Although there is plenty of excitement for the road ahead, Padover is under no illusions that it will be an easy road. No one on the team has won a championship except for Wright, who won in 2010 with the Seattle Storm.

“We have to get where we want to go competitively,” he said. “We want to be a consistent playoff team for years to come. We’ll see what happens this year, but I’m not sure we’re there yet.

Atlanta had lost four straight before beating Dallas on Tuesday. Opponents have scored at least 90 points in three of four losses. In the previous 11 games, only the top-seeded Las Vegas Aces had scored more than 80 points against the Dream.
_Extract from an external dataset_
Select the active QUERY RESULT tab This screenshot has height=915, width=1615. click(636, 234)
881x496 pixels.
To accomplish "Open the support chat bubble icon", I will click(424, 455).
“Defensively, we have to come back to ourselves,” Wright said after a 105-92 loss to the Connecticut Sun last week. Atlanta is averaging a league-leading 17.7 turnovers per game. The Dream gave up 15.1 points per game from turnovers and an additional 9.3 points per game on breakouts. But the defensive numbers aren’t all bad: Atlanta is just behind the Connecticut Sun with the third-fewest second-chance points allowed (9.2) per game.

Nia Coffey leads the team with five defensive rebounds per game, but Parker and Billings are right behind her with 4.8 per game. Parker also leads the team with 1.3 blocks per game and an average of 11.8 points per game.

“What we were determined on was that we had to make sure we brought in professionals who were going to respect each other and make the city and this franchise proud,” Padover said.

What will it look like at the end of the regular season? Will a playoff berth or a major league award show Atlanta is heading in the right direction?

“One of my goals is to be rookie of the year,” Howard said, “but just being able to impact this team continuously and consistently and take us to where everyone wants to go enough for me. I will not achieve any success without my team.

The Dream will have to fight to stay in playoff contention, but Howard leads all rookies in per-game averages for minutes, points, steals, and 3-pointers and field goals made. Early feedback says she can be the elite player that Padover and the dream thought she would be.